先生は私とジョエル君、杉原さんを残したまま部屋を出て行った。
「あんまり彼を虐めないでやってよ」
「……ごめんなさい」
ドアが閉まると、ジョエル君にどこか嬉しそうでもある声音で責められた。
「小羽さん。それが貴方の選んだ道ですか?」
「……はい」
「そう、ですか。なら、僕がこれ以上首をつっこむのはいらぬお節介というものですね。背後に控えている死神様もいらっしゃることですし」
「そうそう。野暮ってもんだよ」
杉原さんはゆっくりとベッドに寝転がった。
ふぅっと決して軽くはない溜息もついている。
「……すみません。本当は少々気を張っていたようです。休ませていただいてもいいでしょうか?」
「そう。まぁ、そうだろうね。小羽ちゃん、部屋を出ようか」
「え。でも、先生が……」
ジョエル君が私がいる方へ回り込み、グイグイと背中を押してきた。
確かに杉原さんを休ませたいけど、先生が戻ってきてないのに移動してしまったら先生は私達を探さないかな?

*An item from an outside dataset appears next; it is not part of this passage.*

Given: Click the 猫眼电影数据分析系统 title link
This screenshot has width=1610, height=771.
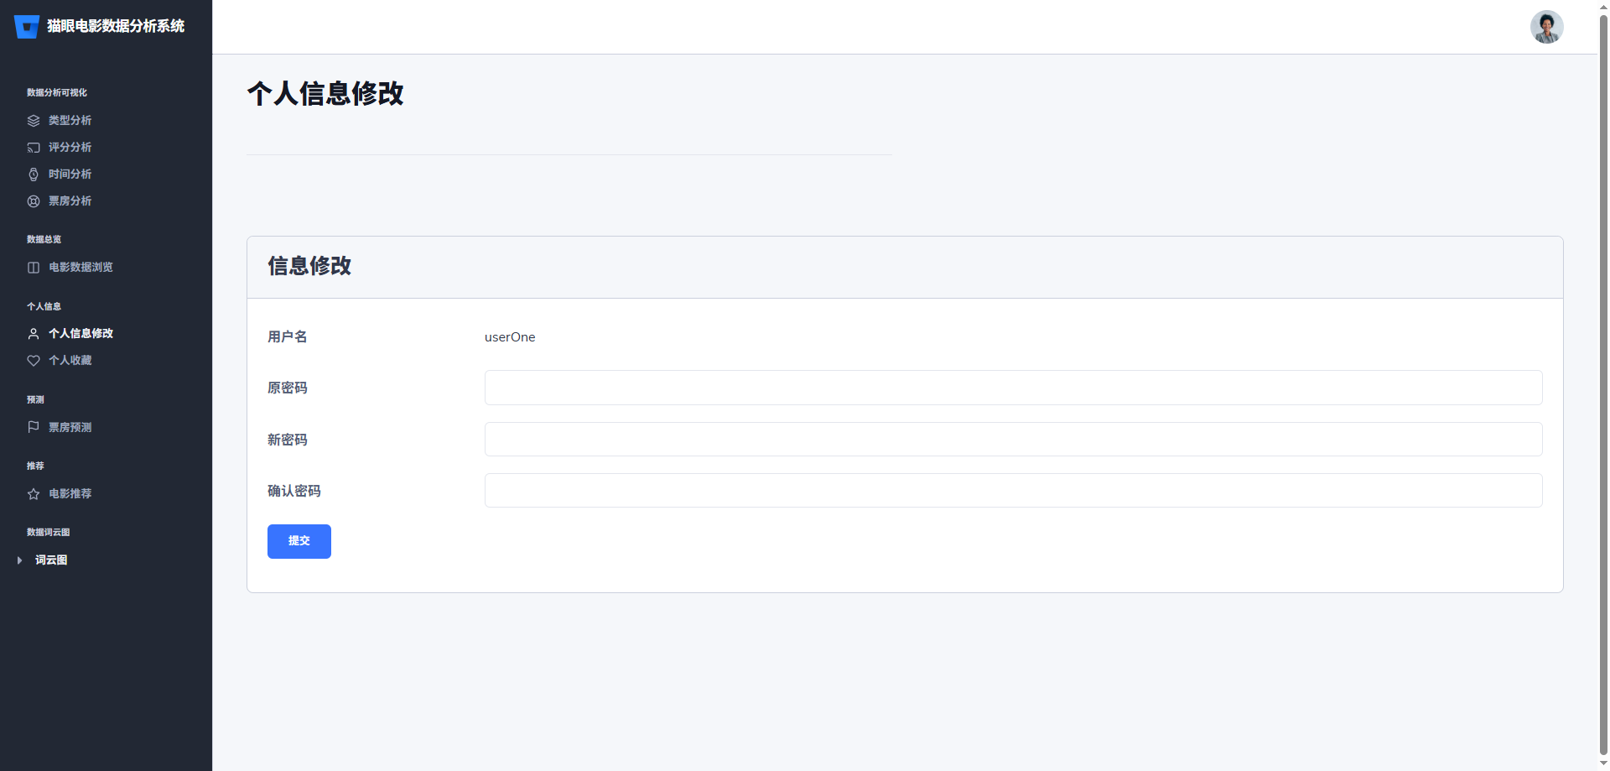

私が部屋を出るのを躊躇っていると、ジョエル君はキョトンとして目を瞬いた。
「彼が君がいるところを見誤るわけないでしょ? 大丈夫だよ。それこそ地獄の果てだって見つけるから」
「……。杉原さん、じゃあ、ゆっくり休んでくださいね?」
「ありがとうございます」
地獄の果てだなんて、全くシャレにならないけど、先生だったら実際にやりそうだから怖い。

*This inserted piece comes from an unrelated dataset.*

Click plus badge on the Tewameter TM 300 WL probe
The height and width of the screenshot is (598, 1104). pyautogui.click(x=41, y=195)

そしてそれを当然だと思っているジョエル君もまた同じ。
なんのことはない会話でも、この二人にかかればこちらの精神的にアウトなものにすり替わっていることもしばしばある。
言葉の綱渡りはこれからも綱渡りであり続けるらしい。
……慣れ、なのかなぁ。
諦観を胸に、私はジョエル君と部屋を後にして、ジョエル君が歩いていく先について行った。

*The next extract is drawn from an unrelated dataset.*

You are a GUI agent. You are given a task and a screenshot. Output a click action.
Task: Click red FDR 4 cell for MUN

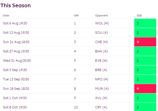coord(145,89)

部屋の一室で待っていると、先生がシリルさんを連れて戻ってきた。
「……決めたんだな?」
「はい」
私が頷くと、シリルさんは目を瞑って上を向いた。
しばらくそうしたまま、動かない。
「ちょっと、そろそろ繋げてくれない? 僕だって小羽ちゃんのこと姉さまに教えてあげなくちゃいけないんだから」
「ちょっと待て。向こうが眠らなきゃ夢の中には入れないだろ」
「そこをどうにかするのが君でしょ?」
「毎度毎度無茶言いやがる。……まどろみくらいなら持っていける。だが、そう長くはないぞ?」
それで十分だ。
今はとりあえず、この手紙を日向に見せたいだけ。
家に帰ればいくらでも話はできる。
「大丈夫です。お願いします」
「分かった。ただ、そいつは置いていけよ?」
シリルさんが指さしたのは私が抱っこしていたコハクのことだった。
確かに、小さな動物にどんな影響があるか分からない。
私はコハクをそっと床に下ろした。
「ニャー」
「大人しく良い子で待っててね?」
コハクは私の手に身体をこすりつけた後、ソファの上に飛び乗り、丸くなって目を閉じた。
うん、良い子だ。
「それじゃあ行くぞ」
「はい」
前と同じようにシリルさんの手を握り、ぎゅっと目を閉じた。